Les années Wunderteam
Nous sommes à la fin des années 1920. Le football, désormais parfaitement implanté en Europe termine sa première période de croissance. Bientôt, la première Coupe du Monde organisée en 1930 en Uruguay, fera entrer le ballon rond dans une autre dimension, mais, en attendant, les sélections nationales doivent se contenter de matchs amicaux. Si ces rencontres n'ont pas d'autre enjeu que le prestige d'obtenir une victoire pour son pays, elles sont tout de même de véritables événements. Forte de son statut de nation-mère du football, l'Angleterre est considérée comme la meilleure sélection nationale et ses rencontres attirent les observateurs du monde entier. Pourtant dans cette période de l'entre-deux-guerres, une équipe fantastique va venir rivaliser avec les maîtres du jeu anglais : le "Wunderteam" autrichien. Sous les ordres du charismatique Hugo Meisl, cette sélection ne s'inclinera qu'à trois reprises entre 1930 et 1934 et déploiera un jeu tel qu'on en n'avait encore jamais vu. En 1940, Pierre Gosset, journaliste du quotidien sportif L'Auto, se souvient de ce onze légendaire avec émotion. Il écrit : "J'ai la conviction profonde que jamais on n'a aussi bien joué au football et que peut-être jamais on ne jouera aussi bien que l'a fait la "Wunderteam" dans ses jours d'inspiration."

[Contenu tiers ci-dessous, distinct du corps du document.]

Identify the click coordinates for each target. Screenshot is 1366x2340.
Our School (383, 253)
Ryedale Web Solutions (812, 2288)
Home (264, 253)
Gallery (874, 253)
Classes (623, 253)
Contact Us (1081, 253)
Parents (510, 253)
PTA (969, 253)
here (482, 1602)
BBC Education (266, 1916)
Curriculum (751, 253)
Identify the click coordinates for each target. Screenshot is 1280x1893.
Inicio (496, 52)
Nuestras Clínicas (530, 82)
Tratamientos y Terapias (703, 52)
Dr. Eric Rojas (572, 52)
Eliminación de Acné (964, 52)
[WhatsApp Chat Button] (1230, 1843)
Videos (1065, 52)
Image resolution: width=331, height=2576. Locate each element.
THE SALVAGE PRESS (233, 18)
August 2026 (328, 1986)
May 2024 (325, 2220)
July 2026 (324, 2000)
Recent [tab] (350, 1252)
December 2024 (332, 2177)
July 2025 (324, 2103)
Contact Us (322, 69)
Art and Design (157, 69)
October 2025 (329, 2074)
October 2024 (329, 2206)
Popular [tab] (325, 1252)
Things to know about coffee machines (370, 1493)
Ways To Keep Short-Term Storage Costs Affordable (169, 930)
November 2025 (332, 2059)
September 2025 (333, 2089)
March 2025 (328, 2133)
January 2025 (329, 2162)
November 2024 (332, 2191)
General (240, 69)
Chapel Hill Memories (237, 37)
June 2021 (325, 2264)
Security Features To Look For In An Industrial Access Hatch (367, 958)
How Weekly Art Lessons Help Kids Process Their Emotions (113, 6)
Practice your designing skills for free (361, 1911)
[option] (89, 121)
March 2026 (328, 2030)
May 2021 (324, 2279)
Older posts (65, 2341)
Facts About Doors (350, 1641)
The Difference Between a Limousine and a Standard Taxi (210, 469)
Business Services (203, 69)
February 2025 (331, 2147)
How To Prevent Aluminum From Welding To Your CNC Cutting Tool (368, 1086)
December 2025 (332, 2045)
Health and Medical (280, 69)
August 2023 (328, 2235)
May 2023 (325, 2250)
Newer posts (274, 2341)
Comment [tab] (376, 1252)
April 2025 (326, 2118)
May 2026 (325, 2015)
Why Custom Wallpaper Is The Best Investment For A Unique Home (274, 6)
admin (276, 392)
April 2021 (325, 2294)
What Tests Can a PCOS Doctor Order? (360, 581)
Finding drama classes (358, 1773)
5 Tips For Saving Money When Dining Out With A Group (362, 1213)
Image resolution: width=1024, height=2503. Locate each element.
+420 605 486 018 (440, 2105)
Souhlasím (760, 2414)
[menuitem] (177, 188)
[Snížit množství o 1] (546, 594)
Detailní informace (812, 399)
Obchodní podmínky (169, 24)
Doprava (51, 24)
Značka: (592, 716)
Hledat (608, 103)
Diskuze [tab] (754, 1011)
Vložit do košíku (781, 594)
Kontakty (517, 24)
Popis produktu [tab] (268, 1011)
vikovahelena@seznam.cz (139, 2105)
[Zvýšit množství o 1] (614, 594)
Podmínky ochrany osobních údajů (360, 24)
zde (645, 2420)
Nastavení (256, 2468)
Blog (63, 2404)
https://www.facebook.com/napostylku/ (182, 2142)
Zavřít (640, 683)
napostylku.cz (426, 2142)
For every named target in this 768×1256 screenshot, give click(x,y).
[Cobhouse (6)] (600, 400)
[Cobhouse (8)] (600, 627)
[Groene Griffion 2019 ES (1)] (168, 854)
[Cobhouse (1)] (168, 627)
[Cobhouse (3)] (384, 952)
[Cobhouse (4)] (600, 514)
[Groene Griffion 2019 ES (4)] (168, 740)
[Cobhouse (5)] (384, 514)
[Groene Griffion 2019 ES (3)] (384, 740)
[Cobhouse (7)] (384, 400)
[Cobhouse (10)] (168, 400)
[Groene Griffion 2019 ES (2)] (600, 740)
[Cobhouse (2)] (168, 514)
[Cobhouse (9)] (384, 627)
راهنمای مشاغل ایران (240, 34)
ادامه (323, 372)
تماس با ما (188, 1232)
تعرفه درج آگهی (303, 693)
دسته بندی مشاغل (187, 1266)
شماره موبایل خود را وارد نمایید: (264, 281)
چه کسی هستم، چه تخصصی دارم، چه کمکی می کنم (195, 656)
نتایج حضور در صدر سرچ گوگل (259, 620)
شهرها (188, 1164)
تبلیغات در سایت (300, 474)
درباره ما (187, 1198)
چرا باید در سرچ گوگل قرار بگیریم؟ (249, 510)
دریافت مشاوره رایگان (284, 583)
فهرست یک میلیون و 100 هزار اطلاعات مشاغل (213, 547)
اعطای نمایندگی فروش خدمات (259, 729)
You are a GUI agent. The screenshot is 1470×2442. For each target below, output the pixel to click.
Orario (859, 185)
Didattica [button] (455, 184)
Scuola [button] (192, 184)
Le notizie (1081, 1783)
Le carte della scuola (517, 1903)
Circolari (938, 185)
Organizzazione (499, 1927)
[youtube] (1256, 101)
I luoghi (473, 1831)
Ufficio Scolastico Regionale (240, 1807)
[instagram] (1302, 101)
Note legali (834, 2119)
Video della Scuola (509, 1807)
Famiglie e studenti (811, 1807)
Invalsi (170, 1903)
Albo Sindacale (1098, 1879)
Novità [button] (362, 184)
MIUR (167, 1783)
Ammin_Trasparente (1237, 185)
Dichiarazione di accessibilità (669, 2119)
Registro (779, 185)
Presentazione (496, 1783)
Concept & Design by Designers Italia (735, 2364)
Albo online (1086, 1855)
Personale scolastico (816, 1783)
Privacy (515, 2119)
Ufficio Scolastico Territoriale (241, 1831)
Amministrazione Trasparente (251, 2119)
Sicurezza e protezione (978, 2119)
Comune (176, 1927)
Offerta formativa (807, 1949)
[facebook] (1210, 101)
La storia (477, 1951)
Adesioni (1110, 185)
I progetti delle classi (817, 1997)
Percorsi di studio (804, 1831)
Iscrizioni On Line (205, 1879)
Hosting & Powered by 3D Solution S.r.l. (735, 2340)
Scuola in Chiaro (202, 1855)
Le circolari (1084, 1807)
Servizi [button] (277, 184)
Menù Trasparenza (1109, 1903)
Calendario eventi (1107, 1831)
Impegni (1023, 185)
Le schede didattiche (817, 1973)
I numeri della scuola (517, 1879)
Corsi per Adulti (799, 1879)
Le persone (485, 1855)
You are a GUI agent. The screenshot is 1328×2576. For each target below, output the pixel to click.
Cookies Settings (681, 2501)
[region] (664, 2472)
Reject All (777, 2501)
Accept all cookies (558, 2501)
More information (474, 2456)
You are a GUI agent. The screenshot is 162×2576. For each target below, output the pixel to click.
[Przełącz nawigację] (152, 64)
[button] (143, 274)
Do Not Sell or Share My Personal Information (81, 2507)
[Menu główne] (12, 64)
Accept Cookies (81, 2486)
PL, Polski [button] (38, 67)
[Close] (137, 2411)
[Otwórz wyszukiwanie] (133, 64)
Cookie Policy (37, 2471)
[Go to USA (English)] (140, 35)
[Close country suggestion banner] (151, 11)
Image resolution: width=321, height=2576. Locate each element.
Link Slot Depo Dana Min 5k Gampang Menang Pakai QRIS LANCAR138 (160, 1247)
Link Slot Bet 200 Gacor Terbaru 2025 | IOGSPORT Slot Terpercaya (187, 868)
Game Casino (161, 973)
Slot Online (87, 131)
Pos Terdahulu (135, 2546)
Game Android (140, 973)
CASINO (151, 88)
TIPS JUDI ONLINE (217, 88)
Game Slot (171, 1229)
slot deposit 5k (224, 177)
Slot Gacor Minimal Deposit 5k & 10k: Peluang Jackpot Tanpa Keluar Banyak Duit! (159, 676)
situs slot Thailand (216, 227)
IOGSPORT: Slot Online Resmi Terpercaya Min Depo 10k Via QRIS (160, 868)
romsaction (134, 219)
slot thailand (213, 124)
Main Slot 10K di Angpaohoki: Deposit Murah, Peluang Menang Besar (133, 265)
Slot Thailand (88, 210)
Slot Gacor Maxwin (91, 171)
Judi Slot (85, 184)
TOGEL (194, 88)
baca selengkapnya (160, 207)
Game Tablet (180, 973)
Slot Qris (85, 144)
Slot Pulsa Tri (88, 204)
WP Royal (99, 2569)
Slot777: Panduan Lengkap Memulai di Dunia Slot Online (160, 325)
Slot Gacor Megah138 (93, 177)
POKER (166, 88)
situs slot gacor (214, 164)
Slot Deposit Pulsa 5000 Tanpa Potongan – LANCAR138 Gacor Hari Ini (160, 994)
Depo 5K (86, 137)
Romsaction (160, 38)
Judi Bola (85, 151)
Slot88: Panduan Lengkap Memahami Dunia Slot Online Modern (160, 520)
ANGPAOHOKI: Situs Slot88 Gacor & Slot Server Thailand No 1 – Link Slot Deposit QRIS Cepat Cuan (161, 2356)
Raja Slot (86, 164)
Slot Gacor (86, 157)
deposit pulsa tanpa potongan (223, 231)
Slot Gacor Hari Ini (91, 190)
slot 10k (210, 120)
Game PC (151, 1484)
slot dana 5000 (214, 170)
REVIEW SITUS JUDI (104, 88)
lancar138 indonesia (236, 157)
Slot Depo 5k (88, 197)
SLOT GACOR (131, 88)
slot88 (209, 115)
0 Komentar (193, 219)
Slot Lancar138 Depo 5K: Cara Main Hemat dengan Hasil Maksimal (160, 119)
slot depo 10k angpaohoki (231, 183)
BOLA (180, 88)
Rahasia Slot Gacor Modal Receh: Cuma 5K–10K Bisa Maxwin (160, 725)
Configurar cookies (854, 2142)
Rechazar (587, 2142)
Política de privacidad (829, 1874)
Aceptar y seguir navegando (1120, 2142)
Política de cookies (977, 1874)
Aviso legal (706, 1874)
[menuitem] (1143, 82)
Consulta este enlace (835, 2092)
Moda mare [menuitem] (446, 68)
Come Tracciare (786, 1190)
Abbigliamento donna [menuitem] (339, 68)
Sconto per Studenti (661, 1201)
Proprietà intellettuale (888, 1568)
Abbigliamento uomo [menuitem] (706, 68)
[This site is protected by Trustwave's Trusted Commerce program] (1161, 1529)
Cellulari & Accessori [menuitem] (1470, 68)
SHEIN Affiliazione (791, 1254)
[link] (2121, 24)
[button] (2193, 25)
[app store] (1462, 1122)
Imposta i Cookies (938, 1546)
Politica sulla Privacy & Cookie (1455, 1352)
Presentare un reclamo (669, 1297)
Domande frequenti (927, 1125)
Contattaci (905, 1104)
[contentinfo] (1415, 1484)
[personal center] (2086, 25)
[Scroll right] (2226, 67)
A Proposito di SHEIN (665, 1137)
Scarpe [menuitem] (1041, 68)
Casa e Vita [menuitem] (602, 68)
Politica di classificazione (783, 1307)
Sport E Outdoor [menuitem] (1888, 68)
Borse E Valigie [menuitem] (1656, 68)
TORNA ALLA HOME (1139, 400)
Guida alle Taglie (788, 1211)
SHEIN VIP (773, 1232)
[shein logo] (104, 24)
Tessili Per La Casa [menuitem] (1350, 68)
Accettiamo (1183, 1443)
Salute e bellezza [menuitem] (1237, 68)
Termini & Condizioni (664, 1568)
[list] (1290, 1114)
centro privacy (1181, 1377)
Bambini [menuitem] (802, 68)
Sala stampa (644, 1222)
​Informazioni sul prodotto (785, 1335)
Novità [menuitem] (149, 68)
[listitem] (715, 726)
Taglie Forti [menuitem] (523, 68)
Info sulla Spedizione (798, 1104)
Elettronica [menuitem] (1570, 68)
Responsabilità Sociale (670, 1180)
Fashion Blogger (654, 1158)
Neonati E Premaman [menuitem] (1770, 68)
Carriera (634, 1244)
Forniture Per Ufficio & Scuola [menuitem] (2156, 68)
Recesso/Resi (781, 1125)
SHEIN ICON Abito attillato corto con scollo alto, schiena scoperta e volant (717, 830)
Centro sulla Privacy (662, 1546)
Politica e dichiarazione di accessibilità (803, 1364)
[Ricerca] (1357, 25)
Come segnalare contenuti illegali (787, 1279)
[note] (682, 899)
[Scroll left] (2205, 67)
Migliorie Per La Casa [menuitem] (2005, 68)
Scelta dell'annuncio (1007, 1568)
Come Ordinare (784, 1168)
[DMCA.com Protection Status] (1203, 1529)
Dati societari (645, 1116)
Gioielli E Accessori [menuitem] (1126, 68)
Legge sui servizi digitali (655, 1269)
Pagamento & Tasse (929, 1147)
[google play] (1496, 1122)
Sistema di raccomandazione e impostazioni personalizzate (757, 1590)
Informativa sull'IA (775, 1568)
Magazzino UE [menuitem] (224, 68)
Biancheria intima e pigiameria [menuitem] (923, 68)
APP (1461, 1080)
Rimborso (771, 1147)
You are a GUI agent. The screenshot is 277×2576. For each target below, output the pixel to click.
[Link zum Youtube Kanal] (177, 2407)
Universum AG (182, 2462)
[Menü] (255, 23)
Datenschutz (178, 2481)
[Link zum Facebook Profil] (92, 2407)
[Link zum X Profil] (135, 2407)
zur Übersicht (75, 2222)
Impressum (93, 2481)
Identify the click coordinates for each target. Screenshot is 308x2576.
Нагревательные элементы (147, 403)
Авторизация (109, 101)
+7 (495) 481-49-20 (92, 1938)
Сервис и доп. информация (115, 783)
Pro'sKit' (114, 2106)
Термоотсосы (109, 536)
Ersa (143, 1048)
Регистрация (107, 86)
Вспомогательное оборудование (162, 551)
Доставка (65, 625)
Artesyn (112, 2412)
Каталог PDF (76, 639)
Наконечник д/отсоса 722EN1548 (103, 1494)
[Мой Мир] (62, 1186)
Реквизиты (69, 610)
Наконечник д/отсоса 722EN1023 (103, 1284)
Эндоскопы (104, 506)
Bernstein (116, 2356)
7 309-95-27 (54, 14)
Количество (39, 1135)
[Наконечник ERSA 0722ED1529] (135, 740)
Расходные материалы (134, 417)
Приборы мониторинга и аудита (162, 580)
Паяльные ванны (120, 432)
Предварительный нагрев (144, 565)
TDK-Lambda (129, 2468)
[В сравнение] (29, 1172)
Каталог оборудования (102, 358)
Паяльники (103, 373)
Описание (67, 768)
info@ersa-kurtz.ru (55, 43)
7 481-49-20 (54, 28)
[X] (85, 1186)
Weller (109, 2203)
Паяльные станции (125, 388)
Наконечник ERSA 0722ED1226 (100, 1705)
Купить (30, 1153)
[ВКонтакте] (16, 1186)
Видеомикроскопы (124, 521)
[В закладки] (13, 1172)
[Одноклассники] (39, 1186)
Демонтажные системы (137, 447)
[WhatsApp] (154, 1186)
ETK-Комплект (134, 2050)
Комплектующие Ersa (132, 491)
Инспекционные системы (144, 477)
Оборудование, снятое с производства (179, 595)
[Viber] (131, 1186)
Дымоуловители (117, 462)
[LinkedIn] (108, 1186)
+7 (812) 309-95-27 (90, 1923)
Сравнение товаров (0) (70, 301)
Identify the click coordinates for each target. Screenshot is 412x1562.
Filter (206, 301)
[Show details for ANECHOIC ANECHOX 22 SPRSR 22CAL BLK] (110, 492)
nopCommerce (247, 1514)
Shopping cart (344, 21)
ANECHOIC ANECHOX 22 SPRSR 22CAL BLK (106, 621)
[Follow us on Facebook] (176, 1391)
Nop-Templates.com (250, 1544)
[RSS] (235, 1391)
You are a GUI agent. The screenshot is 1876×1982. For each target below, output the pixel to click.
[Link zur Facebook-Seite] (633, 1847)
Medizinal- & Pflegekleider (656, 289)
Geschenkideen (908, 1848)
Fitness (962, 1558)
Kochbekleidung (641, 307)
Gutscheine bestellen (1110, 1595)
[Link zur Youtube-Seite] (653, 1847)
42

La démonstration de Wembley
Le chef d'orchestre de cette équipe se nomme Matthias Sindelar. Du haut de son mètre soixante, "Sindy" compense son petit gabarit par une technique et un sens du but largement au-dessus de la moyenne. En 1932, il offre un récital au public de Wembley lors d'un match mythique entre l'Angleterre et l'Autriche (victoire 4-3 des anglais) et met toute l'Europe du football dans sa poche. Bourreau de l'équipe de France en 1/8ème de finale de la Coupe du Monde 1934 en Italie, Sindelar voit son rêve de consécration brisé en demi-finale face au pays hôte. Devant son public, la Squadra de Mussolini ne peut pas perdre. Pour compenser leur déficit technique par rapport à leurs adversaires, les italiens peuvent compter sur l'arbitre de la rencontre qui les favorise de façon outrancière. A l'arrivée, les italiens l'emportent 1-0 et filent vers leur première finale de Coupe du Monde; finale qu'ils remporteront quelques jours plus tard. Pour la première fois, Sindelar fait l'amère expérience du pouvoir des dictatures.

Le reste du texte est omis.